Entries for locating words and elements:
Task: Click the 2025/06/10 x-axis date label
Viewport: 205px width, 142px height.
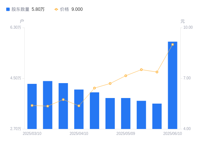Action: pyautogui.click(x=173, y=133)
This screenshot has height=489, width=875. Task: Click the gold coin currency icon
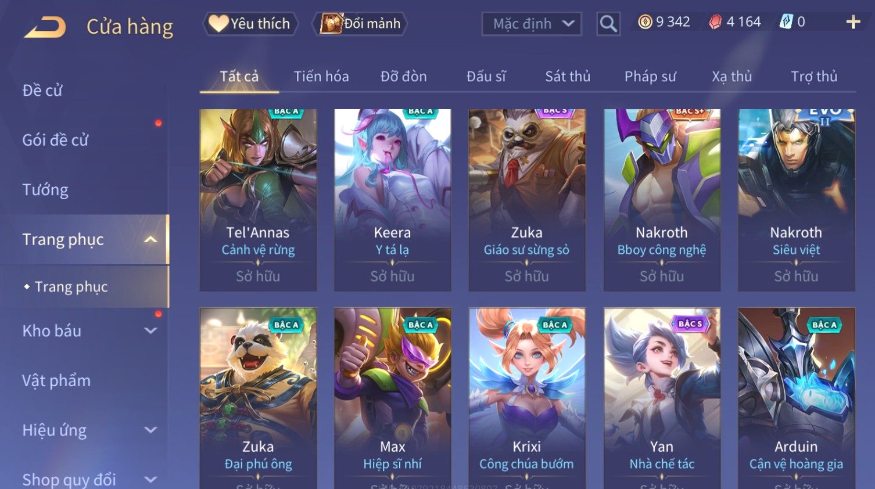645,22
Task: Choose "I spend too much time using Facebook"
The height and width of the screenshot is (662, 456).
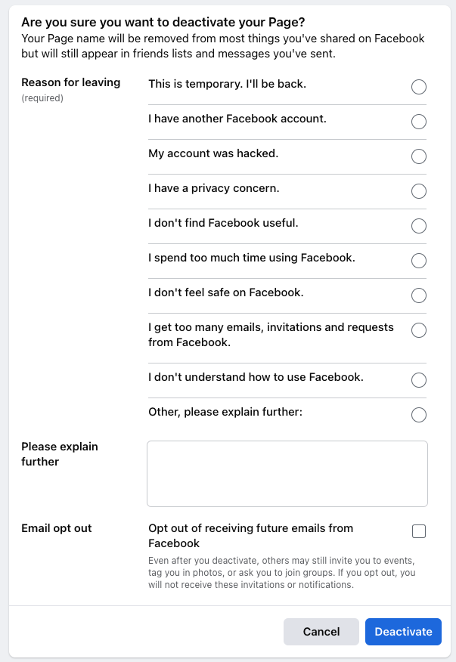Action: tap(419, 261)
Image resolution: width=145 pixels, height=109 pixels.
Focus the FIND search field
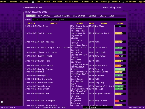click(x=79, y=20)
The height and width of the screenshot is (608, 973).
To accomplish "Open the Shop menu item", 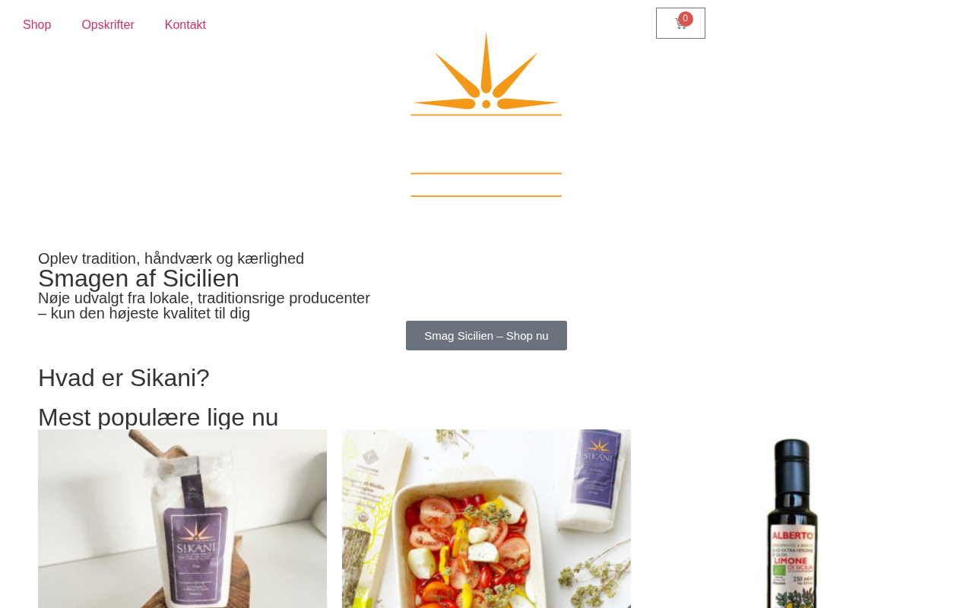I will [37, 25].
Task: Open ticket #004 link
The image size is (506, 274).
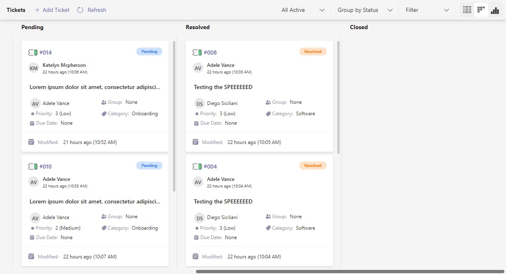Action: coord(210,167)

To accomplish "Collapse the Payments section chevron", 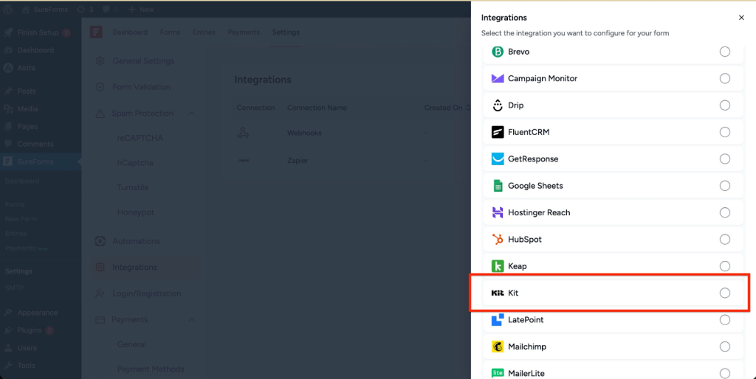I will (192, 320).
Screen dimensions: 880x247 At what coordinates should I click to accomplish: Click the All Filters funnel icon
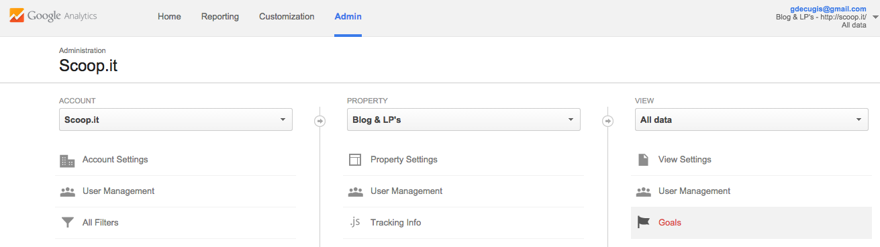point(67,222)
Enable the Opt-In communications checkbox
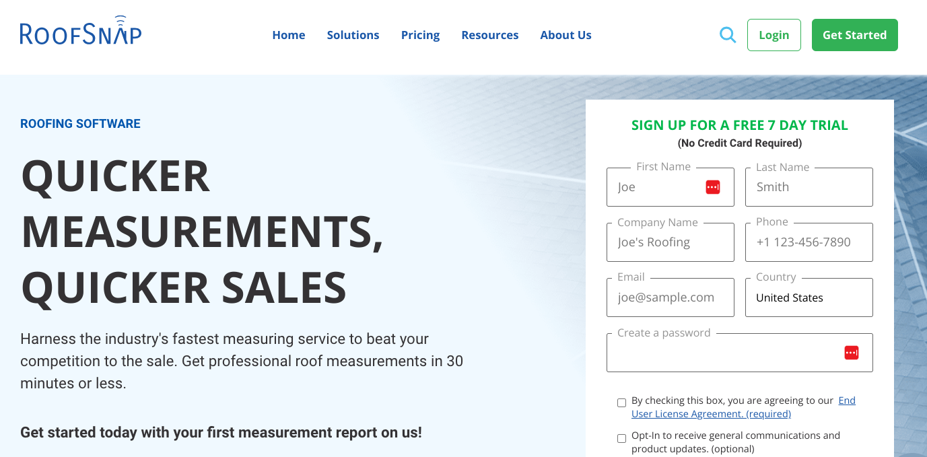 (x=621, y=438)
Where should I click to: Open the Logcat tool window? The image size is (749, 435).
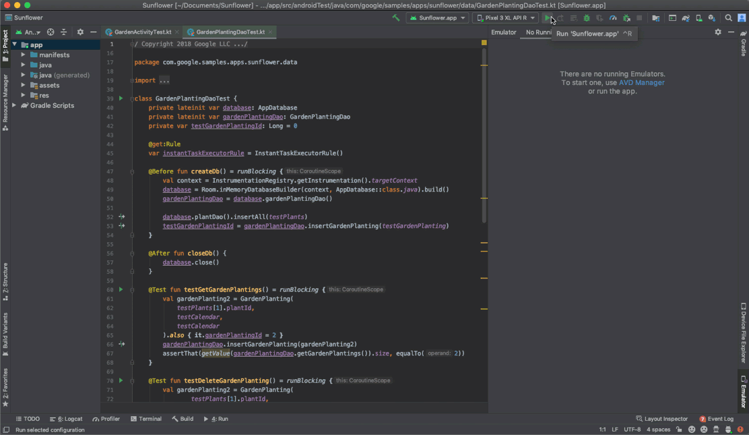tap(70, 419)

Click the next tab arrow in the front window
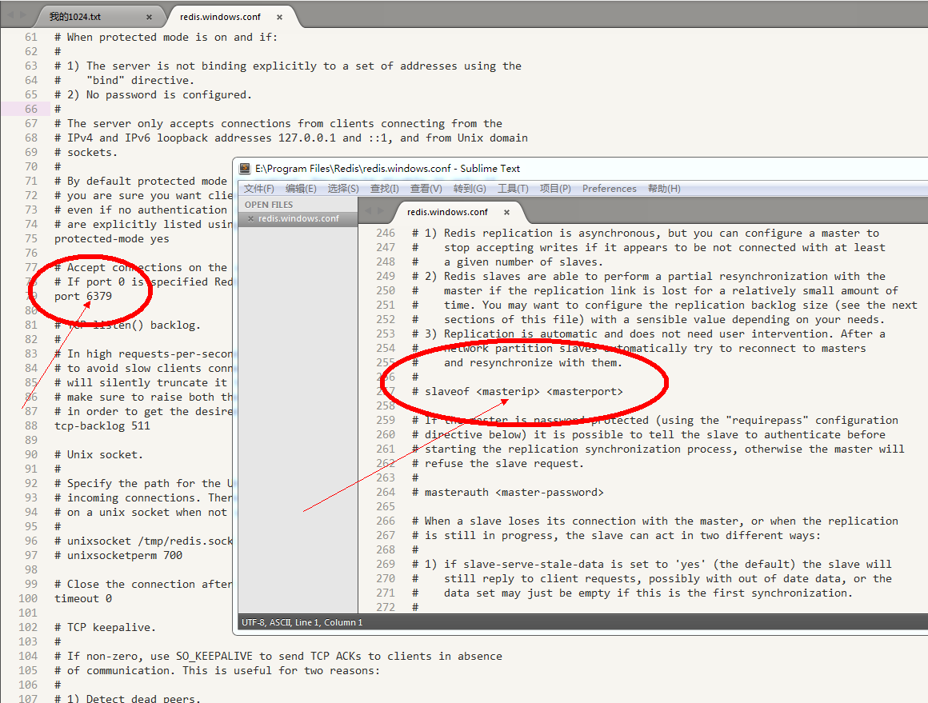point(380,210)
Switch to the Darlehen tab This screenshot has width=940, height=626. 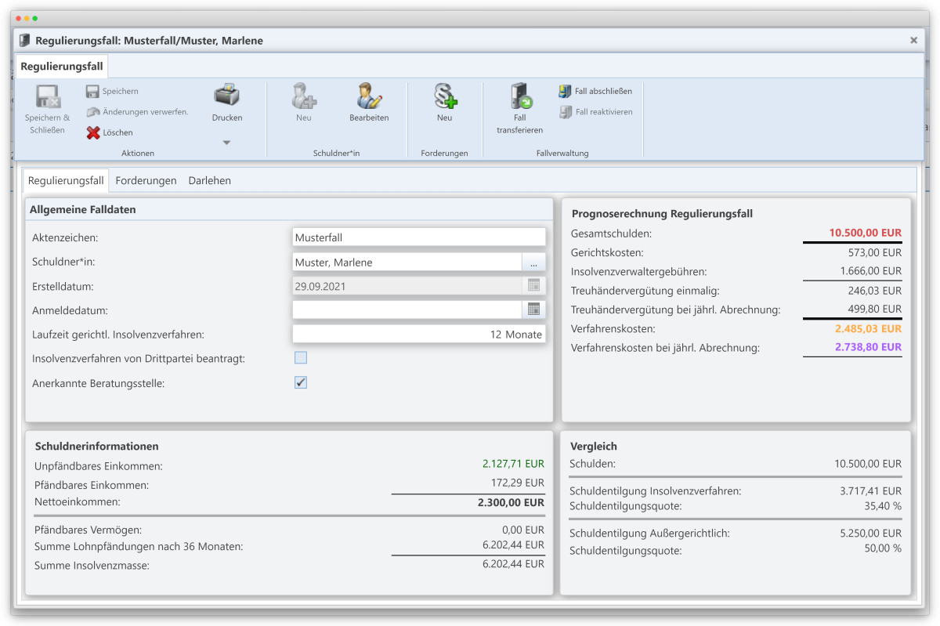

DIRECTIVE –
Reproduce the material from the line containing "Screen dimensions: 880x247" through the end, replacing "Logcat" with "Terminal" and keeping everything else unchanged. Omit the pictures.

EXERCISE OUTPUT –
Screen dimensions: 880x247 At what coordinates should I click to accomplish: Click the All Filters funnel icon
point(67,222)
Enable the Opt-In communications checkbox
 (x=621, y=438)
Where should I click to: Open the Terminal tool window? The image size is (749, 435).
tap(70, 419)

Click the next tab arrow in the front window
point(380,210)
Switch to the Darlehen tab This screenshot has width=940, height=626. 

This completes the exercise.